Pubblicato il 03/12/2016, 14:55 | Scritto da Gabriele Gambini

Joyce Escano, vincitrice di Bake Off: Le mie lacrime una terapia psicanalitica

Joyce Escano, vincitrice di Bake Off: Le mie lacrime una terapia psicanalitica
La vincitrice del talent show per aspiranti pasticceri di Real Time si racconta a TvZoom: il percorso di gara, il rapporto coi giudici, l'avversario più temibile, il libro di ricette in arrivo come premio.

Joyce Escano: “Ho legato molto con Lorenzo, ma l’avversario più temibile era Bartolomeo”

Si chiama Joyce Escano, è originaria delle Filippine, ha trent’anni, un marito e una figlia. Come l’altro Joyce (James), segue un flusso di coscienza ed è sensibile alle epifanie, gli episodi della vita che contengono un significato rivelatore. Queste ultime, l’hanno portata a iscriversi alla quarta edizione di Bake Off Italia su Real Time (canale 31 dtt). E a vincerla. Sbaragliando la concorrenza. «Soprattutto Bartolomeo, l’avversario più temibile», dice lei. «Ieri ho visto la finale assieme alla mia famiglia e ai miei amici, eravamo in 51», continua. «C’era anche Lorenzo, il concorrente ingegnere. Siamo in ottimi rapporti, si è fatto cinque ore di treno dalle Marche per venire da noi. Realizzeremo assieme alcune videoricette natalizie».

Dati forniti -
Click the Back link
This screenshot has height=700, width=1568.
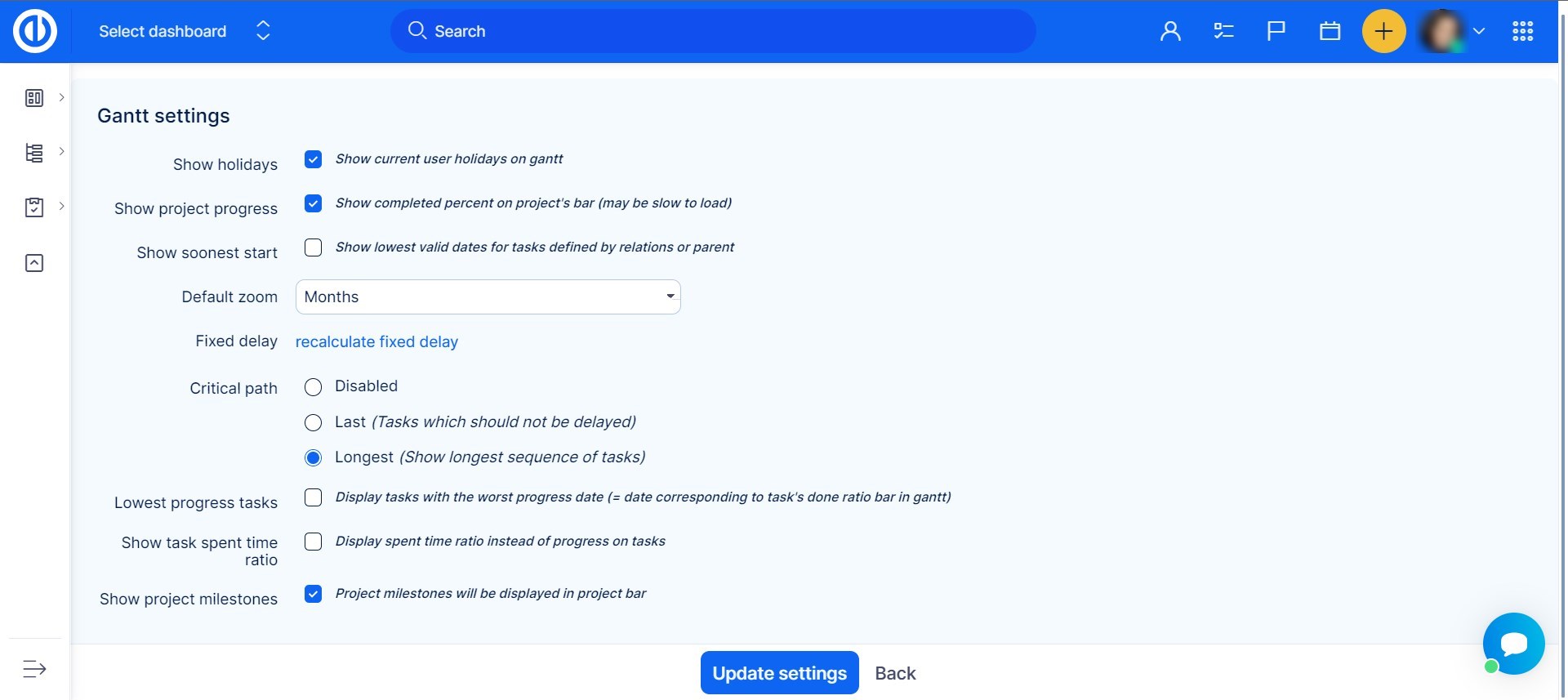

Completa quanto segue -
**a)** Riporta tale e quale tutto il passo dell'articolo su Joyce Escano che va da "Pubblicato il 03/12/2016, 14:55" giù fino a "arrivo come premio.".
**b)** Secondo l'articolo su Joyce Escano, quante ore di treno ha fatto Lorenzo per venire a vedere la finale?
**c)** Prosegui l'articolo su Joyce Escano a partire dalla sua ultima frase.

Soluzioni dell'esercizio -
**a)**
Pubblicato il 03/12/2016, 14:55 | Scritto da Gabriele Gambini

Joyce Escano, vincitrice di Bake Off: Le mie lacrime una terapia psicanalitica

Joyce Escano, vincitrice di Bake Off: Le mie lacrime una terapia psicanalitica
La vincitrice del talent show per aspiranti pasticceri di Real Time si racconta a TvZoom: il percorso di gara, il rapporto coi giudici, l'avversario più temibile, il libro di ricette in arrivo come premio.

**b)** Cinque ore, dalle Marche.

**c)**
Quanto è stato difficile tacere sulla vittoria fino alla messa in onda della puntata?

Quando gli amici mi chiedevano come fosse andata, nicchiavo. Mi trinceravo dietro un classico: “Poteva andare meglio”. Quando hanno saputo della mia vittoria, me ne hanno dette di tutti i colori. In realtà non ho mentito, la ricetta del mio cavallo di battaglia, nel programma, davvero avrei potuto eseguirla meglio.

Quando ha capito che avrebbe potuto vincere?

Quando è uscito Bartolomeo. Temevo lui più di tutti gli altri. Sulla teoria era preparatissimo.

Al cospetto dei giudici ha avuto reazioni differenti a seconda delle situazioni.

All’inizio ero terrorizzata dal maestro Knam. Poi ho scoperto la sua indole affabile. Sa premiare il merito e, nelle ultime puntate, non vedevo l’ora che assaggiasse i miei dolci. Con Antonio Martino, invece, mi sono trovata in difficoltà. Lui non guarda tanto alla tecnica, quanto al cuore. Io di passione ne ho tanta, ma la pasticceria è soprattutto tecnica, perché è una scienza esatta.

Il momento peggiore del suo percorso?

Quando ho preparato la “Torta famiglia”. Usare lo stampo dei Campionati mondiali è stato difficile, mi sono pentita della scelta, sapevo che non sarebbe venuta come avrei voluto. In più, io avevo a disposizione soltanto un normale abbattitore, ai campionati mondiali hanno invece utilizzato il ghiaccio secco. Mi sentivo scoraggiata. Ma alla fine me la sono cavata.

Ha esorcizzato i momenti di scoramento con buone dosi di lacrime.

Piangevo soprattutto nel confessionale. Era quasi una seduta di psicanalisi, potevo allentare la tensione e scaricarmi. A casa, di solito, non piango facilmente. Mio marito è rimasto sorpreso nel vedermi lacrimare. Ma dentro di me c’era una tempesta: l’emozione della gara, la consapevolezza di non poter vedere la mia famiglia, soprattutto mia figlia.

A casa che le hanno detto?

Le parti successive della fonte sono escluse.